Salah Tapi Ramai: Kuasa Viral Mengalahkan Akal

Oleh: Redaksi |

 

Freepict

Dulu, jadi salah itu memalukan. Jadi bego itu aib. Kalau ngomong sembarangan, ya siap-siap diketawain. Tapi itu dulu, zaman ketika orang masih takut salah, dan akal sehat masih dianggap kompas hidup. Sekarang, kita hidup di zaman baru: zaman ketika kesalahan adalah peluang. Salah, tapi rame? Itulah jalan ninja masa kini.

Hari ini, kesalahan bukan diluruskan, tapi dipromosikan. Asal rame, apa pun bisa dibenarkan. Orang bisa ngomong bumi datar sambil pakai jas formal dan wajah penuh percaya diri, dan anehnya, ada saja yang komentar, “Saya sudah curiga dari dulu, Kak.”

Kita sedang hidup di dunia di mana ketepatan logika kalah dari ketepatan algoritma. Kamu bisa ngaco total, asal kontenmu pas dengan selera kemarahan kolektif atau lucu dengan cara yang menyakitkan. Kebenaran bisa jungkir balik, tapi kalau kamu punya lighting bagus dan gaya ngomong yang teatrikal, semua akan percaya. Atau minimal, semua akan share, dan itu cukup.

Akal sehat sekarang seperti aplikasi lama yang jarang diupdate. Lebih banyak yang memilih pakai aplikasi baru: aplikasi keyakinan keras kepala. Karena kenyataannya, di medsos, orang yang yakin tapi salah lebih viral daripada orang yang benar tapi membosankan.

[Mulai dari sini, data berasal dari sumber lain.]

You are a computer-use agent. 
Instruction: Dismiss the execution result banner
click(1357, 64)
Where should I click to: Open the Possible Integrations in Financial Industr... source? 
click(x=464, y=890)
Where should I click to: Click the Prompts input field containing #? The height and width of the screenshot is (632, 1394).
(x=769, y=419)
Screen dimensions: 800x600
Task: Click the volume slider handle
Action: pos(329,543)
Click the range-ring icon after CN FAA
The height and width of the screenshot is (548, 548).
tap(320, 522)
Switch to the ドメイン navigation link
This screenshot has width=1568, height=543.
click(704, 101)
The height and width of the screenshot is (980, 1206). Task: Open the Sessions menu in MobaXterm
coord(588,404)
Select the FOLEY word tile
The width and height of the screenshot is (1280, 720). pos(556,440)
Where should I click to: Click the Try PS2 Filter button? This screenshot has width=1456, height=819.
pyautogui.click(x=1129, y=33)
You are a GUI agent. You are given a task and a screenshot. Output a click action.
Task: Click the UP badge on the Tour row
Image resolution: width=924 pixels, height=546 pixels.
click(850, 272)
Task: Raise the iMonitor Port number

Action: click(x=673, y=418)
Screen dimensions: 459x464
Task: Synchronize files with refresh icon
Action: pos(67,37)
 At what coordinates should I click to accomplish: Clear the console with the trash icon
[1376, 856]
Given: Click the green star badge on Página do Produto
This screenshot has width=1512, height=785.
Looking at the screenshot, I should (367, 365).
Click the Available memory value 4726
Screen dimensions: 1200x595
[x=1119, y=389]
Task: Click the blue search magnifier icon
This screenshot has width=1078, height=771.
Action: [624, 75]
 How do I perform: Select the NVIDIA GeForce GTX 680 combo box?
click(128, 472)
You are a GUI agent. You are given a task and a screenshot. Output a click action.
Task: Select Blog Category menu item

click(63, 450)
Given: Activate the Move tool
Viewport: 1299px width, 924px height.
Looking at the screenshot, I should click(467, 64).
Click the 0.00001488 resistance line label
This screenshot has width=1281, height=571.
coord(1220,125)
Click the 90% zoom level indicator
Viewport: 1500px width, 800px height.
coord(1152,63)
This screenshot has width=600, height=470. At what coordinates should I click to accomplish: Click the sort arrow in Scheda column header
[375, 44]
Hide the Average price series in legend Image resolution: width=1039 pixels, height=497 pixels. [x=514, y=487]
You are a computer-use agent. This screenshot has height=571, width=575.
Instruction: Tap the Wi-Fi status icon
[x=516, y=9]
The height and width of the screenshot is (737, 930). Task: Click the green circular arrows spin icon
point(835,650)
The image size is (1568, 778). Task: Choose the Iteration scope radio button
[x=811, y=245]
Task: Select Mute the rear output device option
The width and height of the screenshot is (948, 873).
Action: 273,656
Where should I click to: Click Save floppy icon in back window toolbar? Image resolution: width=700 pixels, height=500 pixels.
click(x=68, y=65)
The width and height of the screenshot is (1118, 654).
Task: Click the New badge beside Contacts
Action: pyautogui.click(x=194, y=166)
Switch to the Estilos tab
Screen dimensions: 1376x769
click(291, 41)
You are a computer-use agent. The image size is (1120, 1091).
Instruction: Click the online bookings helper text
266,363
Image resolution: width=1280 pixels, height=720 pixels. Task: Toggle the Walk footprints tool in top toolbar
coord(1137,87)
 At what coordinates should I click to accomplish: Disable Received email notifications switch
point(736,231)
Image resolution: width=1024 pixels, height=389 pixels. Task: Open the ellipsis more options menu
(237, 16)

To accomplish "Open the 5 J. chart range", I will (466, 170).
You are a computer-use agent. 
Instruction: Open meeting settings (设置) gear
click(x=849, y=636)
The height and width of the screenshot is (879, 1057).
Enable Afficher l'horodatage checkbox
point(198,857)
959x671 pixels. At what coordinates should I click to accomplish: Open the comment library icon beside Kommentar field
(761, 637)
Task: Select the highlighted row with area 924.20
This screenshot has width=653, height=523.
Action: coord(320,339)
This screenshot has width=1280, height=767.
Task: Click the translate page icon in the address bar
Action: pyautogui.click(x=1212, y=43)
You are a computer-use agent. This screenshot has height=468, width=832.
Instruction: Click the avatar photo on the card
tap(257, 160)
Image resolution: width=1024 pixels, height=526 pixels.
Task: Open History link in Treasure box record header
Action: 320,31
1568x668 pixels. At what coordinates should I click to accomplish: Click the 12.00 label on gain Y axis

Ironis? Iya. Tapi juga sangat efisien. Di dunia ini, argumen logis kalah sama yang lucu, marah, atau menyedihkan. Nggak penting kamu paham isu atau enggak. Yang penting kamu punya ekspresi pas, caption penuh luka, dan tentu saja komentar dramatis dari followers yang sama bingungnya.

Bahkan dalam debat publik, kita lebih percaya pada orang yang sering muncul di FYP daripada yang punya rekam jejak akademis. Kalau kamu bilang “itu tidak ilmiah,” netizen bisa balas: “Tapi saya merasakannya, Mas.” Karena, dalam sistem penilaian hari ini, perasaan pribadi adalah bukti yang sah.

Dan jangan lupakan satu elemen penting: engagement. Salah satu strategi paling ampuh untuk naik daun adalah… salah. Salah besar. Salah total. Salah yang bikin orang geram dan ngetik komen panjang.

Karena di platform sosial media, komentar marah punya nilai komersial. Jadi, semakin kamu dibenci, semakin kamu dilihat. Dan semakin kamu dilihat, semakin kamu bisa monetize kebegoanmu.

Kita semua ikut andil dalam ini. Kita tahu itu salah, tapi kita klik juga. Kita ngetawain, kita repost, kita react. Kita bilang, “Gila nih orang,” tapi diam-diam kita senang, karena dalam dunia yang makin absurd, menertawakan orang salah jadi semacam hiburan spiritual.

Akhirnya, pertanyaan penting di era ini bukan lagi “Apakah ini benar?” tapi “Apakah ini cukup rame buat dishare?”

Dan di tengah badai viral yang absurd ini, akal sehat mungkin hanya tinggal penonton. Duduk diam di pojok ruang tunggu, sambil main Sudoku, menunggu zaman waras datang kembali.

Tapi sepertinya, kita belum ingin waras. Kita masih menikmati sensasi dunia yang salah tapi ramai. Karena ternyata, lebih gampang viral daripada benar.